A new report offers recommendations for extending telehealth treatment of opioid use disorder.
When COVID-19 forced shutdowns last year, it collided with an opioid overdose crisis that has been decades in the making.
To limit face-to-face contact, the U.S. Drug Enforcement Administration (DEA) and the Substance Abuse and Mental Health Services Administration (SAMHSA) issued policies that made it easier for patients suffering with opioid use disorder (OUD) to gain access to critical medications in ways that would have been considered largely illegal pre-pandemic.
Once these temporary provisions expire, however, access to life-saving OUD treatments could erode—especially for those in rural areas.

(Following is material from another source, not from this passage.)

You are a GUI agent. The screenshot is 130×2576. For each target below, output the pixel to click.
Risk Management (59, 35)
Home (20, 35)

In a new report from the George Washington University Regulatory Studies Center, Bridget C.E. Dooling and Laura Stanley urge the DEA and SAMHSA to consider three pathways to extend the telehealth flexibilities that were granted to practitioners during the COVID-19 public health emergency.
During the first year of the pandemic, the drug overdose death rate in the United States climbed to the highest level ever recorded in a 12-month period. Data released by the Centers for Disease Control and Prevention indicates more than 87,000 drug overdose deaths occurred between October 2019 and September 2020. The surge in death rates—driven primarily by synthetic opioids such as fentanyl—is now highest among African Americans.

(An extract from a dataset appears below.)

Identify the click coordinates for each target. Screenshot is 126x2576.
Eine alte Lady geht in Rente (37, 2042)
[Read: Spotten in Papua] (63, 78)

Despite these statistics, federal and state regulations still impose substantial barriers to the delivery of evidence-based OUD treatments. Researchers argue that these regulatory hurdles pose further health risks by diverting users to illicit opioids. Separately, they may lead prescribers to provide insufficient management to their patients out of fear of regulatory sanctions.
In treating opiate addiction, the U.S. Food and Drug Administration (FDA) considers buprenorphine—a medication that eases the symptoms of withdrawal—to be one of the key treatment options.
Despite compelling evidence that addiction treatments, such as buprenorphine, can reduce the risk of death after opioid overdoses and help keep individuals in treatment programs, it remains underutilized. Federal regulations prevent clinicians from treating patients with buprenorphine until they complete special training and obtain a license—known as the “X” waiver—from the DEA. Up until the pandemic, practitioners without this waiver—which fewer than 10 percent of primary care providers possess—were prohibited from prescribing buprenorphine using telemedicine without first conducting an in-person medical evaluation.
In the context of the pandemic, buprenorphine prescribers have been able to transition to offering telemedicine visits, which has made it easier for patients suffering with OUD to begin treatment regardless of their location.
The DEA has stated that as the public health emergency eases, the telehealth provisions would need to return to their pre-pandemic state because Congress has not given the DEA authority to remove these restrictions permanently. But Dooling and Stanley argue that the DEA and SAMHSA could extend pandemic-related flexibilities, such as the prescription of buprenorphine without an initial, in-person medical evaluation, on their own.
Although the extensions could be enacted through legislative action, Dooling and Stanley offer potential pathways that the Biden Administration could take to expand treatment for OUD without waiting for Congress to act. According to Dooling and Stanley, the DEA and SAMHSA have the legal authority to leverage change in three ways.
The Ryan Haight Online Pharmacy Consumer Protection Act—although written to prevent the sale of controlled substances over the internet—enables the DEA and SAMHSA to issue new regulations that allow practitioners to prescribe OUD treatment such as buprenorphine without the need for an in-person medical evaluation. Dooling and Stanley explain that the language of the Ryan Haight Act “unambiguously gives the DEA and SAMHSA authority to extend the prescription of controlled substances using telemedicine.”
Dooling and Stanley note that the first option is “well grounded in the law.” As an alternative, the DEA could also establish a special registration program, which it is required to do by law but has not yet done, to regulate providers using telehealth. SAMHSA would also need to issue a companion policy that would apply to opioid treatment programs specifically.
Dooling and Stanley indicate that, although the current telehealth flexibilities were granted in response to a COVID-19 public health emergency that could expire or be revoked, SAMHSA and the DEA could extend treatment programs under a concurrent public health emergency that was declared in 2017 specific to the opioid crisis. Dooling and Stanley explain that, just as the DEA used its authority at the beginning of the pandemic, “it has the discretion as a matter of law to use that authority to extend that policy under the opioid-specific public health emergency.”
It is no doubt that healthcare delivery has been profoundly disrupted by COVID-19. As the current Administration grapples with how to address two twin health emergencies, Dooling and Stanley’s report highlights key regulatory mechanisms available to federal agencies that have the potential to improve access to critical OUD treatment even after the COVID crisis comes to an end.